Many businesses complain that pulling out of NAFTA would disrupt the cross-border supply chain companies have built since the agreement took effect 23 years ago.
“The whole NAFTA structure is interwoven in our economy in a very close and important way,” said Josh Bolten, former chief of staff for President George W. Bush and now head of the Business Roundtable, a trade association for CEOs. “Many of America’s biggest, most successful businesses are highly dependent on North American supply chains and their goods may cross one or the other borders several times during the production process.”
Republican lawmakers, who have typically supported free trade, weighed in, too. “Withdrawing from #NAFTA would be a disaster for #Arizona jobs & economy,” tweeted Republican Sen. John McCain of Arizona. “@POTUS shouldn’t abandon this vital trade agreement.”
Then Trump announced that the leaders of Mexico and Canada had reached out to him Wednesday and that he would bow to their request to try to fix NAFTA through negotiations before abandoning it.
“I decided, rather than terminating NAFTA, which would be a pretty big, you know, shock to the system, we will renegotiate,” Trump said. “Now, if I’m unable to make a fair deal, if I’m unable to make a fair deal for the United States, meaning a fair deal for our workers and our companies, I will terminate NAFTA. But we’re going to give renegotiation a good, strong shot.”
Mexico’s top diplomat said the country learned only through media reports that the Trump administration was considering a draft executive order to withdraw from NAFTA.

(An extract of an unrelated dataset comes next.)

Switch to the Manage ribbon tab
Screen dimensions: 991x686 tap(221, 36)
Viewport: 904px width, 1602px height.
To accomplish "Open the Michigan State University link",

Foreign Secretary Luis Videgaray said Mexican officials reached out to their counterparts in Washington to discuss the reports. At the end of the day Wednesday, President Enrique Pena Nieto called Trump, and the two leaders spoke for about 20 minutes.
Some trade policy analysts say the confusion reflects divisions within the administration between those who support Trump’s tough campaign rhetoric on trade and those who take a more traditional Republican view favouring trade agreements.
“It likely reflects certain staff and structural problems in the White House, which are worsened by the ideological clash between competing factions,” says Eric Shimp, a former U.S. diplomat and adviser on trade at the law firm Alston & Bird.
Alternatively, aides could have been trying to rack up a tough-sounding accomplishment before Trump’s 100th day on the job.
Others see the threat to withdraw from the agreement as an attempt to jar Canada and Mexico into coming to the bargaining table ready to make concessions. Shimp notes, though, that they’d already said they were willing to negotiate changes to NAFTA.
Clyde Prestowitz, a U.S. trade official in the Reagan administration who supports a tougher U.S. trade policy, says Trump’s modestly worded draft proposal for NAFTA in March probably suggests how negotiations will end:
“In the end, there will be some minor changes to NAFTA and victory will be declared.”
“Trump has talked tougher than other presidents, but so far his actions are completely consistent with what they did,” Prestowitz says. “Talking about it is much easier than actually doing it.”
Then again, the administration has just slapped tariffs on Canadian softwood timber imports and launched investigations into whether steel and aluminum imports jeopardize U.S. national security.
And Congress has yet to approve Trump’s nominee for U.S. trade representative: Robert Lighthizer, who has advocated using existing trade law more aggressively to combat unfair trading practices.
“While the president clearly has failed to deliver on his 100-day promises, the longer story is unwritten,” Wallach says. “It could go either way.”